San Jose Healthcare Facility’s Negligence Results In Patient’s Wrongful Death, Part 5 of 6

The following blog entry is written from a defendant’s position as trial approaches. Reviewing this kind of briefing should help potential plaintiffs and clients better understand how parties in personal injury cases present such issues to the court.

(Please note: the names and locations of all parties have been changed to protect the confidentiality of the participants in this medical malpractice case and its proceedings.)

It is worth noting that situations similar to those described in this medical negligence case could just as easily occur at any of the healthcare facilities in the area, such as Kaiser Permanente, Regional Medical Center, Good Samaritan Hospital, Santa Clara Valley Medical Center, or O’Connor Hospital.

Plaintiff’s Complaint is Uncertain Because There Are No Facts to Support a Cause of Action for Unfair Business Practices

Business & Professions Code §17200 (aka Unfair Competition Law or UCL ) prohibits unfair competition, which includes any unlawful, unfair or fraudulent business act or practice and unfair, deceptive, untrue or misleading advertising and any act prohibited by Chapter 1 (commencing with section 17500) of Part 3 of Division 7 of the Business and Professions Code. An unfair business act occurs if it offends an established public policy or when the practice is immoral, unethical, oppressive, unscrupulous, or substantially injurious to consumers. To plead Business & Professions Code §17200, plaintiff must state with reasonable particularity facts to support the statutory elements of the violation. Khoury v. Malv’s of California, Inc. (1993) 14 Cal.App.4th 612.

Here, plaintiff’s complaint, at page 5, sets forth a claim titled Unfair Business Practices and alleges that plaintiff’s allegations as set forth before and general allegations below constitute the facts in support of this claim.

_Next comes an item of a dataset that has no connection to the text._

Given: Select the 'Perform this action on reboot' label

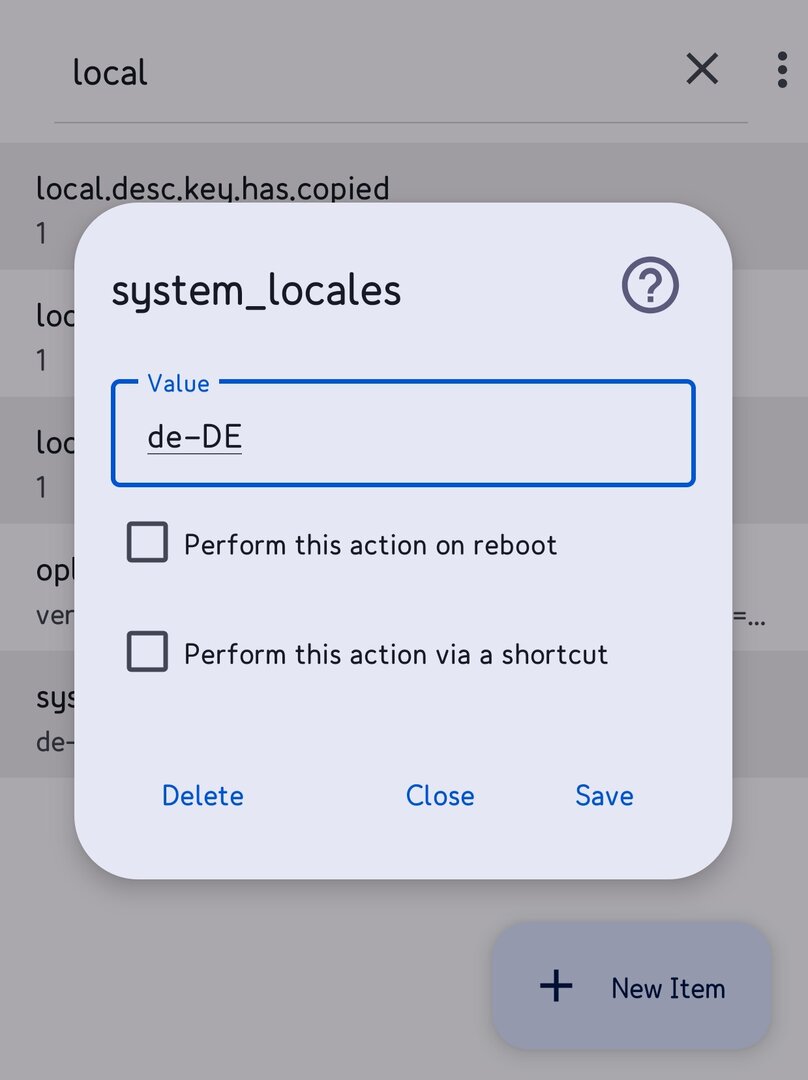Looking at the screenshot, I should (x=371, y=545).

For more information you are welcome to contact San Jose personal injury lawyer, Moseley Collins.

The only allegations are those concerning NMC’s medical care rendered to plaintiff’s decedent. Accordingly, it appears that plaintiff claims defendant violated Business & Professions Code §17200, et. seq., by allegedly providing negligent medical care to plaintiff’s decedent. It is entirely unclear how this allegation amounts to an unfair business claim. In fact, a claim for unfair business practices does not exist under the circumstances presented in plaintiff’s complaint.

Plaintiff has failed to plead any facts in support of such a cause of action. Therefore, the second cause of action is uncertain and fails to allege facts sufficient to state a cause of action.